Desert Azalea Poisoning Average Cost

From 205 quotes ranging from $500 - 3,000

Average Cost

$1,000

Jump to Section

What is Desert Azalea Poisoning?

Also commonly referred to as the 'desert rose', the desert azalea is a flowering plant that originates from sub-Saharan Africa and the Arabian peninsula.  Despite that the desert azalea can be very poisonous to many species of animal, including cats, many gardeners in temperate regions have adopted the plant as an ornamental flower, with some even using it as a potted plant indoors.The toxins contained within the sap of the flower have a long history as a poison used in hunting large game.

Symptoms of Desert Azalea Poisoning in Cats

Desert azalea can be especially dangerous due to the rapid onset of symptoms. For this reason it is important to seek medical attention for an affected animal as soon as possible.

Vomiting 

A short time after ingesting the desert azalea sap, the cat will begin to exhibit signs of digestive discomfort as the toxins begin to irritate the stomach, including avoidance of food, possibly foul temper and retching. This will quickly develop into full-blown vomiting, as the body attempts to expel the desert azalea toxins. Left unchecked, vomiting can quickly lead to dehydration, so owners should make water readily available to the animal.

Diarrhea

The cat will also begin to experience a loss of bowel control. This can begin within a couple of hours of consuming the plant. Diarrhea can be especially dangerous due to the sheer amount of fluid that it removes from the body in a short space of time. This can, in short order, lead to the onset of dehydration.

Lethargy 

An animal affected by desert azalea poisoning will often appear extremely subdued to an outside observer. The cat will usually ignore attempts to play with it and will appear apathetic even when harassed by other household pets. This is often seen in conjunction with a general lack of nimbleness when moving and a noticeable level of muscle weakness.

Irregular Heartbeat 

Although somewhat less noticeable than the other symptoms, it is worth noting that many cats suffering from desert azalea poisoning will exhibit an irregular heartbeat. If left untreated, this can prove fatal, as it will allow fluids to build up in the tissues surrounding the heart (referred to as 'edema') which will put pressure on the heart muscle itself. This eventually causes congestive heart failure as the heart is no longer able to effectively circulate blood around the body. To detect an irregular heartbeat, owners need only measure the cat's pulse by placing their fingers directly onto the animal's upper torso.

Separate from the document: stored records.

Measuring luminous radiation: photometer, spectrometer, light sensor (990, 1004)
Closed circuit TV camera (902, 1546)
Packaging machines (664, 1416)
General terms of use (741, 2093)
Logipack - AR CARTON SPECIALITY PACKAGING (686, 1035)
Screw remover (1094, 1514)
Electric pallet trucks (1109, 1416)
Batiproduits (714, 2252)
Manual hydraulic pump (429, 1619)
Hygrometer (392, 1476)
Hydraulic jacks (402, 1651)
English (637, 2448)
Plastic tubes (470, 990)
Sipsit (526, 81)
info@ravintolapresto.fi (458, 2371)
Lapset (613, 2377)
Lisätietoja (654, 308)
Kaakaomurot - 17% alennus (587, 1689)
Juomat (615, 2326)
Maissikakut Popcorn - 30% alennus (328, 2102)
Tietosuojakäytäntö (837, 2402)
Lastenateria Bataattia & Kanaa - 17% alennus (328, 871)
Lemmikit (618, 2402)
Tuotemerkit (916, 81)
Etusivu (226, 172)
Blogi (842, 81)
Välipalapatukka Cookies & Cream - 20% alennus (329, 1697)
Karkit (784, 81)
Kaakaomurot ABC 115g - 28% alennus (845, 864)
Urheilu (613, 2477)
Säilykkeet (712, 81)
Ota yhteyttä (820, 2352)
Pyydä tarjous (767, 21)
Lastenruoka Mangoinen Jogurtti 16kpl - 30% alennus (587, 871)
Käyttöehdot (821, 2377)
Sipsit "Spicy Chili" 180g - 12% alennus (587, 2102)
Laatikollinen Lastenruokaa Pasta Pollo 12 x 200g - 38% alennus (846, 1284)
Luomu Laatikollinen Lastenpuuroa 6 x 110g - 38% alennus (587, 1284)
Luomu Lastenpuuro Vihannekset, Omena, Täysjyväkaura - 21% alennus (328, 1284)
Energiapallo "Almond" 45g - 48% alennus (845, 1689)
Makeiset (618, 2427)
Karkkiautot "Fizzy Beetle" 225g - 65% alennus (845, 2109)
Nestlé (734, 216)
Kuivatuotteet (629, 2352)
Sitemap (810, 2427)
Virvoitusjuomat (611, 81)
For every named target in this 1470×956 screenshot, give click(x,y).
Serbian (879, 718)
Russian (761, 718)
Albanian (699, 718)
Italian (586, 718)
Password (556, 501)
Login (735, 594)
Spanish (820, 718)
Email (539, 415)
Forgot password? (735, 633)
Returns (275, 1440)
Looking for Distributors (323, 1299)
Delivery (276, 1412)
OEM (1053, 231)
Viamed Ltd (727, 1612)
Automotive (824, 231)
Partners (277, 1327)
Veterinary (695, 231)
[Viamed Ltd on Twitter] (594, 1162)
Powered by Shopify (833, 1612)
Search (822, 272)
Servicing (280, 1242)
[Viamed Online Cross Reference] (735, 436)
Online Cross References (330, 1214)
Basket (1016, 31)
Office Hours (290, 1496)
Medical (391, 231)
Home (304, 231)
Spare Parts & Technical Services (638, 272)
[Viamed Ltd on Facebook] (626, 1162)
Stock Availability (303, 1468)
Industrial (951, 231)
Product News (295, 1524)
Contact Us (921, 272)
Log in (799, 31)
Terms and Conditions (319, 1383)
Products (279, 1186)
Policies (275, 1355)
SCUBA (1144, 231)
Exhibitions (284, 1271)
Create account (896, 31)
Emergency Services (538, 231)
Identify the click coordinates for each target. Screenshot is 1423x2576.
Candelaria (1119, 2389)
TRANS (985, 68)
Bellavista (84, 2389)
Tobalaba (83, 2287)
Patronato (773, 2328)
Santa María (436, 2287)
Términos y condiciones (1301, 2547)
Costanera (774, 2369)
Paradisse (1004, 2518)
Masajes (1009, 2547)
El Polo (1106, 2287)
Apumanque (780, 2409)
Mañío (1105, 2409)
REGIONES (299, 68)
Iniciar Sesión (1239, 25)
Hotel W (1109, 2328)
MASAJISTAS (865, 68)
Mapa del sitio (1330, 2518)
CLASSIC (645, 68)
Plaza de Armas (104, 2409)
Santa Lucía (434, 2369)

Causes of Desert Azalea Poisoning in Cats

The poisonous substances found in desert azaleas are referred to as 'glycosides' and function mainly as a way to fight off would-be predators. Glycosides are essentially molecules that can be bonded with other chemicals. They are used by a vast amount of organisms (including humans and cats) to store substances for later use, whereupon they are broken down by enzymes and the bonded chemicals are released. The glycosides in desert azaleas, however, bind directly to the victim's cell membranes and interfere with their ability to metabolize various substances within the body. This results in 'depolarization' of the cell, whereby its electric charge shifts into the negative, impairing its ability to properly function and communicate with other cells. The most immediate and noticeable consequence of this change is the onset of heart palpitations. If enough glycoside is ingested, this can lead to cardiac arrest and death.

Diagnosis of Desert Azalea Poisoning in Cats

When a cat is admitted to a clinic with desert azalea poisoning, there are several tests that the vet can do to confirm a diagnosis. The first is to manually inspect the cat and ascertain that there are no underlying conditions at play, as well as identify its general state of health and the progression of the poisoning thus far. The second thing that can be done is to take an ultrasound imaging scan of the heart, as this will let the vet precisely gauge the seriousness of the case. Finally, a blood sample can be taken for laboratory testing in order to confirm the diagnosis. It is also probable that the vet will have a battery of questions for the owner regarding the chronology of the symptoms as well as the cat's general health record.

Treatment of Desert Azalea Poisoning in Cats

The first thing that can be done is to administer antiarrhythmic drugs (such as atropine) to the cat. These will help settle the animal's heart rate and avoid heart failure. Secondly, extra fluids can be intravenously administered to replace those lost via diarrhea and vomiting. Activated charcoal can also be administered orally in order to prevent further absorption of toxins via the digestive system. If the poisoning has been caught early, the vet may wish to pump the contents of the cat’s stomach to prevent the bulk of the poison from being digested.

Recovery of Desert Azalea Poisoning in Cats

In severe cases, the vet may wish to keep the cat at the clinic for a few days so that they can be under constant observation, ensuring that its cardiac problems do not worsen. Total recovery time varies from case to case, but the majority of cats can expect to return to normalcy in roughly two to three weeks. Poisoning from a plant such as desert azalea can be very draining, so owners should be sure to restrict their cat's movements for some time to let them recuperate. It may also be necessary to feed them a bland or even liquid diet so that the stomach has ample opportunity to recover from the ordeal.